Talend data integration for File operation

Talend data integration for File operation

I need to use Talend data integration tool for following scenario.
There will be flat file containing 10 million records, we will take each record apply some business logic and again store in a separate file Data.txt.
Now Data.txt file contains 10 million records.
There is another file newdata.txt containing 10 K records so now we want to check each of this record whether it is in Data.txt or not
Case 1 : if the record exist will update the Data.txt file
Case 2. If record doesn?t exist in Data.txt then will insert the new record in Data.txt file.
I want help in finding how this can be done using Talend data integration
Please give some path way to proceed.
Five Stars

Re: Talend data integration for File operation

The components you'll be wanting to look at are:-
tFileInputDelimited (Assuming your files are delimited; but there are other variants).
tFileOutputDelimited
tMap to join your data and perform your transformations

Re: Talend data integration for File operation

Yes i know i can use these components but the problem is as my look file will be of large size so it will completely loaded in the memory when i'll use tmap component and consume lot of resources so is there any other way out for doing this ??
Five Stars

Re: Talend data integration for File operation

Yes i know i can use these components but the problem is as my look file will be of large size so it will completely loaded in the memory when i'll use tmap component and consume lot of resources so is there any other way out for doing this ??
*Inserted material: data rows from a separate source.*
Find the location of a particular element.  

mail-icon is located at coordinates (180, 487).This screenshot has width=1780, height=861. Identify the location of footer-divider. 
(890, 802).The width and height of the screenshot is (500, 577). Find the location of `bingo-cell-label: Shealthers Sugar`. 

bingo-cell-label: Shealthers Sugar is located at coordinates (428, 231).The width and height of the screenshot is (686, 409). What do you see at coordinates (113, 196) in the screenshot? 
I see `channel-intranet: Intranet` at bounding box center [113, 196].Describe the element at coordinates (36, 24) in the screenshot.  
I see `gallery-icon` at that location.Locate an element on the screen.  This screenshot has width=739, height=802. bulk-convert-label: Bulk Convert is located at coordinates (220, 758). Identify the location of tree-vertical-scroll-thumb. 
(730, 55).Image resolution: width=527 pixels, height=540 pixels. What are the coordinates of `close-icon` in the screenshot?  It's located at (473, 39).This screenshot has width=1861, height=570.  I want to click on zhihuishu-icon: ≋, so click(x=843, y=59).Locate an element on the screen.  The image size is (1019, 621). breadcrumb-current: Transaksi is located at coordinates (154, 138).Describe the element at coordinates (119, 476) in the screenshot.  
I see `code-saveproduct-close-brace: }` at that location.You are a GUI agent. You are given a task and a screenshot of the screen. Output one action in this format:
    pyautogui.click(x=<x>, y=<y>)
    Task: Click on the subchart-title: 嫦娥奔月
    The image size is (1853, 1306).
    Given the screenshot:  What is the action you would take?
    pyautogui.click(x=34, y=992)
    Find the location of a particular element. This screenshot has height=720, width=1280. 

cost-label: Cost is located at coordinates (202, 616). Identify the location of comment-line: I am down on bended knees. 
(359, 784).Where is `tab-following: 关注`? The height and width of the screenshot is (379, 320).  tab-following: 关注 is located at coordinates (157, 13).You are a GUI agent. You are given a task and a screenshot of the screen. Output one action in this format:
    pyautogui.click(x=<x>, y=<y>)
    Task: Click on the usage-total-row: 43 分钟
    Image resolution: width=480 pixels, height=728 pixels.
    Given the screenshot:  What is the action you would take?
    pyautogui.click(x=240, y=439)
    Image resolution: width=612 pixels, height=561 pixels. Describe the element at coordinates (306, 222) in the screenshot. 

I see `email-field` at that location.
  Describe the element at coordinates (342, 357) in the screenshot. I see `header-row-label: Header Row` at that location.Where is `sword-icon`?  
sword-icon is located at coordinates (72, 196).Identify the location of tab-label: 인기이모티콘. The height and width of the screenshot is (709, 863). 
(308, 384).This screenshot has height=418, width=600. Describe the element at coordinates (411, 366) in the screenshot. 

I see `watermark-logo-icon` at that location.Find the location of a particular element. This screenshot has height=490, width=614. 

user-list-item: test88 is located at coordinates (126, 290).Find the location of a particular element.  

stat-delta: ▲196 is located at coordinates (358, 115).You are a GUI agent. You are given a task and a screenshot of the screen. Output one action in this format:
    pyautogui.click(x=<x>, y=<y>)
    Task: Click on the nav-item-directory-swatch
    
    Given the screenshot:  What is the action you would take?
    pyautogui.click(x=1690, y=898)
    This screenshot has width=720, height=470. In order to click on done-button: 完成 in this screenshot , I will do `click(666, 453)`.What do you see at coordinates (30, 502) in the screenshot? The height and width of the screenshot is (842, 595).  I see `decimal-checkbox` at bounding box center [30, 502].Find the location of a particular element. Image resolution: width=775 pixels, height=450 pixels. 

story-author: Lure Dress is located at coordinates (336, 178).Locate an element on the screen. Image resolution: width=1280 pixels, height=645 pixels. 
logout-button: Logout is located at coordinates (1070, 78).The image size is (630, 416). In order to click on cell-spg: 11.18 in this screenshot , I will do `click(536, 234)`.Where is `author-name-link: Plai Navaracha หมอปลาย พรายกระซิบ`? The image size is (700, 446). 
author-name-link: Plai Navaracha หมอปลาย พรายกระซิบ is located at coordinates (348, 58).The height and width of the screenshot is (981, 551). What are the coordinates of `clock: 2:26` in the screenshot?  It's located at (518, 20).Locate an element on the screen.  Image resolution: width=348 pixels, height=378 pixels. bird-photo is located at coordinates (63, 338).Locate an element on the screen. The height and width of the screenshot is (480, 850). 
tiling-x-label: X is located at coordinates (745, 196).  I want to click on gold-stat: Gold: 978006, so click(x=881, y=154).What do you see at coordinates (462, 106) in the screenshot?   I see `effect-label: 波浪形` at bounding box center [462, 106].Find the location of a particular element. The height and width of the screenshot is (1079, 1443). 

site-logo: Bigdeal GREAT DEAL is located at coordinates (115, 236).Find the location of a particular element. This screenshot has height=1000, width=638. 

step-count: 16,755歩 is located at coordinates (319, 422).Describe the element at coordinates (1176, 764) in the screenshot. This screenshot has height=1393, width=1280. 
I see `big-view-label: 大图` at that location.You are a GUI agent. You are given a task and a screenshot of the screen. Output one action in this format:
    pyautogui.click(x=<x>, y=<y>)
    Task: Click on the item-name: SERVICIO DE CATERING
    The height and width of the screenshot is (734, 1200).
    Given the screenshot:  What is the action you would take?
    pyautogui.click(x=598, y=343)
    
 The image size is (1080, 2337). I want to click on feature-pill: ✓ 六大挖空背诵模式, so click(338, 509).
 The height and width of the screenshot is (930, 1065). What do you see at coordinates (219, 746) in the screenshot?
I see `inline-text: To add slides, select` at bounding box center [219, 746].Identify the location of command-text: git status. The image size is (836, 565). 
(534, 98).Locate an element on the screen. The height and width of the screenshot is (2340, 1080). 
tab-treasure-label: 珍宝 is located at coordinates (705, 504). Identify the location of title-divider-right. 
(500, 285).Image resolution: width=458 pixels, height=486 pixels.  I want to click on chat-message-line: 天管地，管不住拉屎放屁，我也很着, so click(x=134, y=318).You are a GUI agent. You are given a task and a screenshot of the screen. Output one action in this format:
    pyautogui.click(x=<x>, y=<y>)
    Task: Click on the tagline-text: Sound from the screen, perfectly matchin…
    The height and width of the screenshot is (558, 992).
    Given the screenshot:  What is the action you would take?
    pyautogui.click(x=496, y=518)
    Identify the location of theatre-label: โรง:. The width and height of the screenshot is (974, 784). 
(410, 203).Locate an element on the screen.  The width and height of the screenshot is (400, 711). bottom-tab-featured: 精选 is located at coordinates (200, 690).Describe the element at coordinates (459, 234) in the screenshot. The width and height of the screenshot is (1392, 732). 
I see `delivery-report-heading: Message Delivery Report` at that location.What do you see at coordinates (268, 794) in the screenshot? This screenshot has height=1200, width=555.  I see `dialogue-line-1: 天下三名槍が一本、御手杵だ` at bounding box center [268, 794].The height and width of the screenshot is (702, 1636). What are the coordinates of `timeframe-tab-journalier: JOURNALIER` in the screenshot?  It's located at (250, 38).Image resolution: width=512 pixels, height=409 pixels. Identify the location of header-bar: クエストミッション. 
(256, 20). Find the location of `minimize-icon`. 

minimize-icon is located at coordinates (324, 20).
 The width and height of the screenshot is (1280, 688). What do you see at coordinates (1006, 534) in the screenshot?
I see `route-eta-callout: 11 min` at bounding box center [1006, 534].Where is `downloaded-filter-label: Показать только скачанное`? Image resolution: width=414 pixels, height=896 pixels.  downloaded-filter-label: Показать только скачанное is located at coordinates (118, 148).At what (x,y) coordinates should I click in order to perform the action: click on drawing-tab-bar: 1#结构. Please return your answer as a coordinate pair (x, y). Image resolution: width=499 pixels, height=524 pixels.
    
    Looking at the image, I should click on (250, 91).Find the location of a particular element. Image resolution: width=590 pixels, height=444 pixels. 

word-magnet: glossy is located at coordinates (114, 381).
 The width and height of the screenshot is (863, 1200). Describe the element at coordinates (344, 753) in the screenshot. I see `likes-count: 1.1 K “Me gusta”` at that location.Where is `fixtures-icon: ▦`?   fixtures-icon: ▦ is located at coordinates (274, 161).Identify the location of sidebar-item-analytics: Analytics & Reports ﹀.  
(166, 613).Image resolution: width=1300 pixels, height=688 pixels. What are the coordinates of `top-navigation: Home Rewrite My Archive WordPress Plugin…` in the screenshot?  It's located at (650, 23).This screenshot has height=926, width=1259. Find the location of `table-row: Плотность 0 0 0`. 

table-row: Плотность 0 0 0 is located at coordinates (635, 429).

Ok. But that's not what you asked.
If you've got enough memory, then increase heap and do just that.
tMap map has join options so that you can "Store temp data" to disk. It will be slower but will conserve memory.
Seventeen Stars

Re: Talend data integration for File operation

hi all,
i think using text file it's the most optimistic way to search into data, 'couse there is no indexes.
how about table ?
regards
laurent
Five Stars

Re: Talend data integration for File operation

hi all,
i think using text file it's the most optimistic way to search into data, 'couse there is no indexes.
how about table ?
regards
laurent

I think it depends on the use case.
If you have two text files and you want to join them once, then I think it is perfectly acceptable, although in the case of Talend, it can be memory hungry.
There may be no indexes; but there also isn't all of the other overheads of an RDBMS.
In this particular case, I can see that performing a look-up against 10M rows, requires some thought.
Without knowing the source of these files, how often they change and how often the Job runs, it's difficult to recommend loading them in to a database.